[Stored records]
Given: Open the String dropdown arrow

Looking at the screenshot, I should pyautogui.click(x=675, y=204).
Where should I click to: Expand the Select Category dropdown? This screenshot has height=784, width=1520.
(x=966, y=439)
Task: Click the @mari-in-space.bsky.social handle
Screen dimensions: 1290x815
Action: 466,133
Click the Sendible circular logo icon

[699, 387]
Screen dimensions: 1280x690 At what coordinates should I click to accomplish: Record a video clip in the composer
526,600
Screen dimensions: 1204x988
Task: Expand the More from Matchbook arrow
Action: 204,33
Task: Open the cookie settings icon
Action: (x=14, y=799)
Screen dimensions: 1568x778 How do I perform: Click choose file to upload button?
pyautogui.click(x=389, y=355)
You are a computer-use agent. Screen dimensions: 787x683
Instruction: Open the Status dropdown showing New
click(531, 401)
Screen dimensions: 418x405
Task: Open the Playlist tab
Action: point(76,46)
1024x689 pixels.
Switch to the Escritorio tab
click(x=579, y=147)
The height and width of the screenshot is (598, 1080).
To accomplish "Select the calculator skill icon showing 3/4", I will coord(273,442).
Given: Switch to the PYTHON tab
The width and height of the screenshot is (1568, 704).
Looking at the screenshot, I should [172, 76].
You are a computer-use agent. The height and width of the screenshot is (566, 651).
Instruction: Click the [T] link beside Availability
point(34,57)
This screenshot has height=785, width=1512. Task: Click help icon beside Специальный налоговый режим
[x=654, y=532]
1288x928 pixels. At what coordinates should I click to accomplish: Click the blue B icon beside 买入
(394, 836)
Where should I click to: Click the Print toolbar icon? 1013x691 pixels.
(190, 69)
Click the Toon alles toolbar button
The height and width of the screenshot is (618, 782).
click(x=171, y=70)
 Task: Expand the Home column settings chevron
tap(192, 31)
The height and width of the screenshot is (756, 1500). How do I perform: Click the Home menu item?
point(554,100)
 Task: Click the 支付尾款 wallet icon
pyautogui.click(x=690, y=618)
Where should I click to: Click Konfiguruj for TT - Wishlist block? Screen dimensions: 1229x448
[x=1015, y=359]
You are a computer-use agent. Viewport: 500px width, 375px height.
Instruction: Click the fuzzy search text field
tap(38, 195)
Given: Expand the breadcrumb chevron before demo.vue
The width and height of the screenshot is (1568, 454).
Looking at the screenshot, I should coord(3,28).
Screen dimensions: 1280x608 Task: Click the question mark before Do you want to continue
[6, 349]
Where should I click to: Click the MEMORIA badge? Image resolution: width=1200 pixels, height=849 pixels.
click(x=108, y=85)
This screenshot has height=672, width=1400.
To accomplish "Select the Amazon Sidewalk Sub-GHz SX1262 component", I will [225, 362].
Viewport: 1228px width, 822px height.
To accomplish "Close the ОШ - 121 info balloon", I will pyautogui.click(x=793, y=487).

What you need to do :: All lines above between those holding "Screen dimensions: 1290x815" and "You are a computer-use agent. The", inclusive, must be set down unchanged, and no other line may be included.

Written response ::
Screen dimensions: 1290x815
Action: 466,133
Click the Sendible circular logo icon

[699, 387]
Screen dimensions: 1280x690 At what coordinates should I click to accomplish: Record a video clip in the composer
526,600
Screen dimensions: 1204x988
Task: Expand the More from Matchbook arrow
Action: 204,33
Task: Open the cookie settings icon
Action: (x=14, y=799)
Screen dimensions: 1568x778 How do I perform: Click choose file to upload button?
pyautogui.click(x=389, y=355)
You are a computer-use agent. Screen dimensions: 787x683
Instruction: Open the Status dropdown showing New
click(531, 401)
Screen dimensions: 418x405
Task: Open the Playlist tab
Action: point(76,46)
1024x689 pixels.
Switch to the Escritorio tab
click(x=579, y=147)
The height and width of the screenshot is (598, 1080).
To accomplish "Select the calculator skill icon showing 3/4", I will coord(273,442).
Given: Switch to the PYTHON tab
The width and height of the screenshot is (1568, 704).
Looking at the screenshot, I should [172, 76].
You are a computer-use agent. The height and width of the screenshot is (566, 651).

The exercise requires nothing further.